2.2 Wat is het doel van de wettelijke verankering van het lerarenregister?

Het doel is dat alle leraren met ingang van 2017 zoveel als mogelijk voldoen aan de wettelijke bekwaamheidseisen en dat zij gestructureerd werken aan het bekwaamheidsonderhoud, in het kader van het komen tot beter onderwijs. De invoering van het vereiste van registratie en nascholing, waarmee de leraar zijn bekwaamheid zichtbaar maakt, wordt gecombineerd met het omschrijven van het beroep van leraar en met het verankeren van de professionele ruimte van de leraar in de onderwijswetten. Zo wordt namelijk duidelijk op welke onderwijsgevenden in de school de genoemde vereisten betrekking hebben en wordt gemarkeerd dat de leraren in hun beroepsuitoefening voldoende zeggenschap toekomt. Leraren hebben een grote verantwoordelijkheid voor het geven van goed onderwijs, waarbij een beroep wordt gedaan op hun professionele kwaliteiten. Met deze wettelijke verankering krijgen leraren enerzijds erkenning van hun professionele ruimte en leggen zij anderzijds via het register verantwoording over het onderhoud van hun bekwaamheid af.
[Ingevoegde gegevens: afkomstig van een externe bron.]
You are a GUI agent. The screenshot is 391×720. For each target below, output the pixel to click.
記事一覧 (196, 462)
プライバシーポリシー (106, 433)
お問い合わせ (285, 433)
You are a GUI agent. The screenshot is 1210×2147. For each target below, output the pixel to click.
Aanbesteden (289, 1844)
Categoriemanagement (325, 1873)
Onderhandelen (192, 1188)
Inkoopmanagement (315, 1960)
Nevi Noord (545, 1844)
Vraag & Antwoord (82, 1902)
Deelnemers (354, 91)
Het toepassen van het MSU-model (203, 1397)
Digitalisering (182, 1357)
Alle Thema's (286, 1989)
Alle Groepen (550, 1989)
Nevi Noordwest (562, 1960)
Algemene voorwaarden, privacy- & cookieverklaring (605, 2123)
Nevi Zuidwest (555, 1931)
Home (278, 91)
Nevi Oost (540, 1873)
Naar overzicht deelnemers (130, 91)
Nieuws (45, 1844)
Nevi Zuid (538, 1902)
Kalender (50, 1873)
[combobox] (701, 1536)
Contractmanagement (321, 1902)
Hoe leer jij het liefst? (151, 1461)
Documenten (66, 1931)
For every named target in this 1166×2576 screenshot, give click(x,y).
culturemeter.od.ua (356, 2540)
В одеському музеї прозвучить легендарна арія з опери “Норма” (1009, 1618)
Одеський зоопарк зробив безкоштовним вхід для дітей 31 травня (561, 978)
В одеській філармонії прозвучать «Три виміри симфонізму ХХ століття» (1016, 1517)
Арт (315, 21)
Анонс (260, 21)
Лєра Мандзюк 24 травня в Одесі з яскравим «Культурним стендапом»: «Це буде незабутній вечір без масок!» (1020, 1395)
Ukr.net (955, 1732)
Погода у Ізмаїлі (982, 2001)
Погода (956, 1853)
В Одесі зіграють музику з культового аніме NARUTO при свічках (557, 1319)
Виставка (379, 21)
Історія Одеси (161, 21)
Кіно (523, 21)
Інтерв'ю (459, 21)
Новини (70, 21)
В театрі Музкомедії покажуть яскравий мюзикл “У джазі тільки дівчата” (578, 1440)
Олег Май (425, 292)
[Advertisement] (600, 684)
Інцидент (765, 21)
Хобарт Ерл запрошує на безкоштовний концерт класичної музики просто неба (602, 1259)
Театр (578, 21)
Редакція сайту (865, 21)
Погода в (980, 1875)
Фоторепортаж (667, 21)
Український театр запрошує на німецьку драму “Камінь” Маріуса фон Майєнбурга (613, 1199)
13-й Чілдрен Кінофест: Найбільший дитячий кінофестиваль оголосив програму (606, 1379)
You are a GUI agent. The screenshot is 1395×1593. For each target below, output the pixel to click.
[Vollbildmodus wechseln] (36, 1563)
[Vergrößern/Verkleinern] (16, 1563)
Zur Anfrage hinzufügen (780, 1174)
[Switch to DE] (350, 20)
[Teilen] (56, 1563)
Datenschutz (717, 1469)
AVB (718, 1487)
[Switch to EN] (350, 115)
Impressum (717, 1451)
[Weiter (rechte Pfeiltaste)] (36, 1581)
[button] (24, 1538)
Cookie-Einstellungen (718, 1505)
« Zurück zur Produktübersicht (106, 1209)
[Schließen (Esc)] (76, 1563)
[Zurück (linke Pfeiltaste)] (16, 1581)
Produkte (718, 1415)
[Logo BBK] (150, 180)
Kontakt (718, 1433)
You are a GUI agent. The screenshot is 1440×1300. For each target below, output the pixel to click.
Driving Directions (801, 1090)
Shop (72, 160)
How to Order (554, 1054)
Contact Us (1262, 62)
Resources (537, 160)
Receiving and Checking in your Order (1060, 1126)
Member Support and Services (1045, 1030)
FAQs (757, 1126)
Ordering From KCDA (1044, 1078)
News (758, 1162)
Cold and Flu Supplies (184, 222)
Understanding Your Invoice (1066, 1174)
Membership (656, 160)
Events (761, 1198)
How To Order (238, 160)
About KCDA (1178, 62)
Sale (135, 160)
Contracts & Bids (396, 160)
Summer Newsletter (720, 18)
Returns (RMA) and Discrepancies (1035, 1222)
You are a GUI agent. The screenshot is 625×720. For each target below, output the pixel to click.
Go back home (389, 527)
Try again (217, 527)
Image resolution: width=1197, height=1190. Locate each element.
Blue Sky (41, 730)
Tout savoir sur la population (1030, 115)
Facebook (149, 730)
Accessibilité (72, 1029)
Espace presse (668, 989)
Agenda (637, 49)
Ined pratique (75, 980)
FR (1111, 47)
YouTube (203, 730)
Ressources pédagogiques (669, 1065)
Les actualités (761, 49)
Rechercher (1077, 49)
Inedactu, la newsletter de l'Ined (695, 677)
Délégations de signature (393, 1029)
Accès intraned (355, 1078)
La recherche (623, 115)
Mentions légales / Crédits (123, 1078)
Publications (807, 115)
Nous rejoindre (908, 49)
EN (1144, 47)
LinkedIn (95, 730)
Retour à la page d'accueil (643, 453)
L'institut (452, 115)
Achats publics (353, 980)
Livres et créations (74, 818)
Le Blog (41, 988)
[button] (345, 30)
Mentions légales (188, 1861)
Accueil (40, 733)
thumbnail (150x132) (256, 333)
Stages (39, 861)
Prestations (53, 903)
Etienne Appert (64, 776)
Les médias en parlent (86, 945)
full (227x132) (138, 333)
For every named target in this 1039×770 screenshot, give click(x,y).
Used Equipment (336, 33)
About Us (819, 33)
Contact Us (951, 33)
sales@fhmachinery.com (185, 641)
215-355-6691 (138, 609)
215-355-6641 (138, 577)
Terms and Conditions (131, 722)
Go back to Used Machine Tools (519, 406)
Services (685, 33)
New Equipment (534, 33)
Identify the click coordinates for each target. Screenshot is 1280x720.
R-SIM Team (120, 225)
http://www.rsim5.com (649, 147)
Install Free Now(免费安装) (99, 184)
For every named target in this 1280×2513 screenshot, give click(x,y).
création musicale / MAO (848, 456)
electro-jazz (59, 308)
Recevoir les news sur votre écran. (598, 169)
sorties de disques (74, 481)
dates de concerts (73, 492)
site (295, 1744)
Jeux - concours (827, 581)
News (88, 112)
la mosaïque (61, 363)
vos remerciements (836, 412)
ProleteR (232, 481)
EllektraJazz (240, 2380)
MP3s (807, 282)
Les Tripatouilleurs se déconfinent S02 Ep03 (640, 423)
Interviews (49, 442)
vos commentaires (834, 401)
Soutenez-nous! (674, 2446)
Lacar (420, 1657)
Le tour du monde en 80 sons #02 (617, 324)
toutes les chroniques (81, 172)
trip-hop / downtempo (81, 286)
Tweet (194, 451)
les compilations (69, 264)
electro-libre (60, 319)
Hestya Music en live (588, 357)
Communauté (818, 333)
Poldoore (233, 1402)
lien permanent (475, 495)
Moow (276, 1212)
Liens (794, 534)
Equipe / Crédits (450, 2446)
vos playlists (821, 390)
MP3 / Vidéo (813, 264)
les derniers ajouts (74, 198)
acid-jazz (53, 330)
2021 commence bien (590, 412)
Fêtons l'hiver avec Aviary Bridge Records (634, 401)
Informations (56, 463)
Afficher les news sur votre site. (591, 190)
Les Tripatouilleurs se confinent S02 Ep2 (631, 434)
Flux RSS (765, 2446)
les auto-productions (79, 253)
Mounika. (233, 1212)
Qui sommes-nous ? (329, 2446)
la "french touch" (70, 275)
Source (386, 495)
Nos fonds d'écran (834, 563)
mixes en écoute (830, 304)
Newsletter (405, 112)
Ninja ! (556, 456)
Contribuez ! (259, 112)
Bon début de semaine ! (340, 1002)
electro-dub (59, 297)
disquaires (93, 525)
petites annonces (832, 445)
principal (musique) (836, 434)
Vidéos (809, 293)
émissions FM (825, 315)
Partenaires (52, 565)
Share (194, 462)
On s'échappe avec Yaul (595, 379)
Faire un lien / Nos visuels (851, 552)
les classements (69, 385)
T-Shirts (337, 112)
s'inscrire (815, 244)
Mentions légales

Dit wetsvoorstel legt daarmee tevens een basis voor een dialoog over beroepskwaliteit, binnen de beroepsgroep als geheel en binnen het leraren/docententeam op school.

Deze drie onderling samenhangende componenten - registratie & nascholing, omschrijving van het beroep, professionele ruimte - zijn te zien als een middel om de bekwaamheid en het bekwaamheidsonderhoud op een hoger plan te tillen. Het personeels- en professionaliseringsbeleid van scholen en instellingen kunnen die ontwikkeling mede stimuleren. De professionaliseringsactiviteiten van de leraar kunnen ook mede een basis vormen voor het jaarlijkse ontwikkelgesprek tussen de leraar en diens leidinggevende. Daarmee kan de beroepskwaliteit van leraren toenemen en de kwaliteit van het onderwijs verbeteren.

De kwaliteit van het onderwijs en daarmee de kwaliteit van leraren behoren tot de verantwoordelijkheid van de overheid (artikel 23 van de Grondwet). De overheid draagt een borgende verantwoordelijkheid op het niveau van het stelsel, daarbij ruimte latende voor de beroepsgroep en schoolbesturen om eveneens hun verantwoordelijkheid te nemen voor de beroepskwaliteit van en het bekwaamheidsonderhoud door leraren.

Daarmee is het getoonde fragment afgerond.